Episode details

Available for over a year
In a few hours time, in common with many clergy around the country, I will put robes on and go and stand outside, in my case, in a courtyard in central London, and wait for the church clock to strike eleven. If it’s the same as previous years, some people will come out of their offices or shops to stand with us, others will walk past, look at their watches and wonder whether to stop. The silence we keep isn’t a complete silence of course… how could it be on a Monday morning in one of the busiest cities in the world. But in stopping our conversations just for a couple of minutes, we’ll remember the ones who died then - and who die now- when a society is convulsed by violence and lies in war. 500 years before Christ, the Greek playwright and solider Aeschylus wrote that in war, truth is the first casualty.

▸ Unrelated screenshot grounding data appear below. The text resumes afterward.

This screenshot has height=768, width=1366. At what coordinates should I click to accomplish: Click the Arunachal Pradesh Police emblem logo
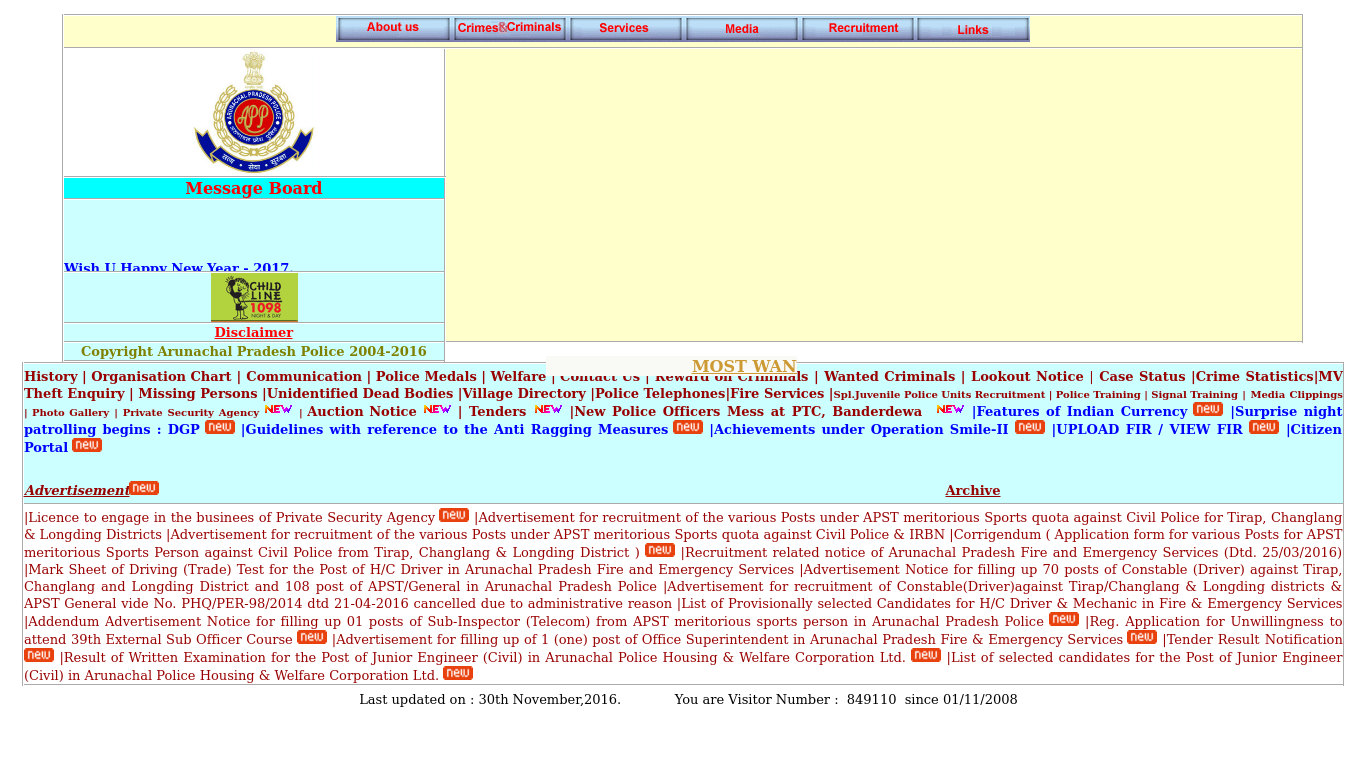click(254, 112)
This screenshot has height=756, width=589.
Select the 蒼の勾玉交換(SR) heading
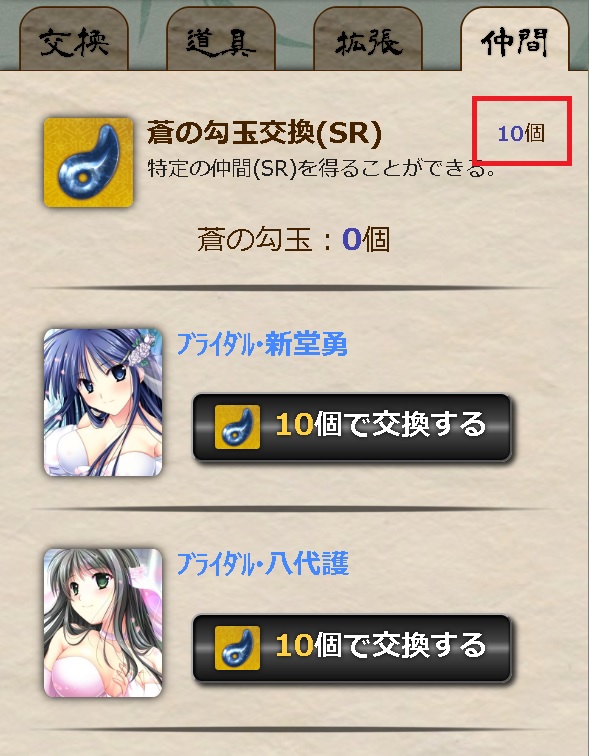(264, 132)
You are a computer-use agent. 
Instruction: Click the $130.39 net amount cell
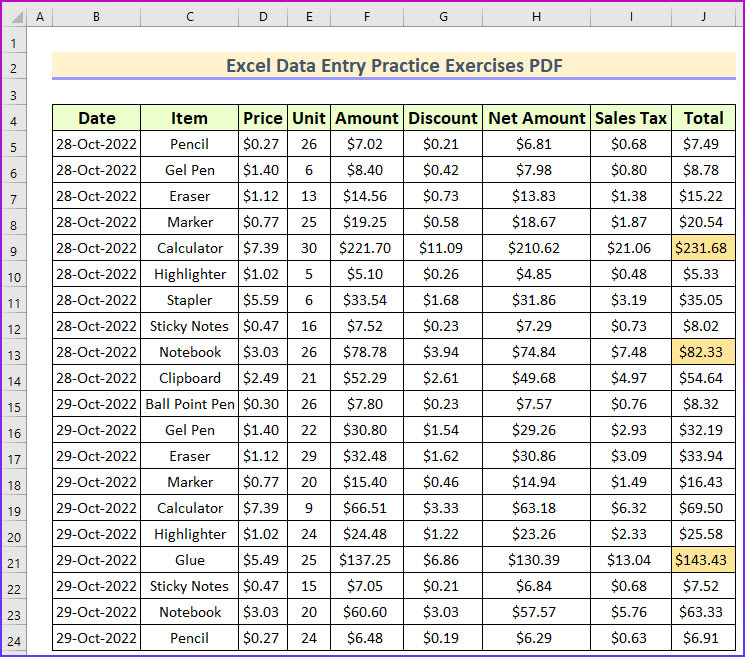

Last year I walked through the catastrophic landscape of the destroyed city of Aleppo in Syria and listened to the experience of Syrians living through one of the most toxic wars of recent times. It struck me then as it often strikes me on Armistice Day, that war upends everything; there is often enormous moral ambiguity about what is happening and how it happens. These days, the picture of two opposing armies on a square field with soldiers in rows is completely out of date. In modern wars, the distinctions between combatants and non-combatants is blurred if a rocket launcher is put on the roof of a school; or the bombing of a civilian population is justified by that terrible phrase collateral damage. They say there are no atheists in the trenches; but these days there aren’t many trenches either. War fought in city streets poisons societies, makes orphans of children who went to school as normal and came home to rubble. Sends households of people into paroxysms of grief from which they never fully recover. While the arguments for whether war can ever be just are well rehearsed, and people of faith hold differing views just like everyone else, one fundamental principle is not contested. Christ did not tell his followers simply to hope for peace, although he did tell them to pray for it. But irreducibly, he told them to be makers of peace. Making peace rather than simply wishing for it, is hard work, long term work that begins in the hearts and minds of all of us. And can be strengthened by the silence we keep today, remembering the calamity of war, in which as Robert Graves wrote, ‘Death (becomes) young again’.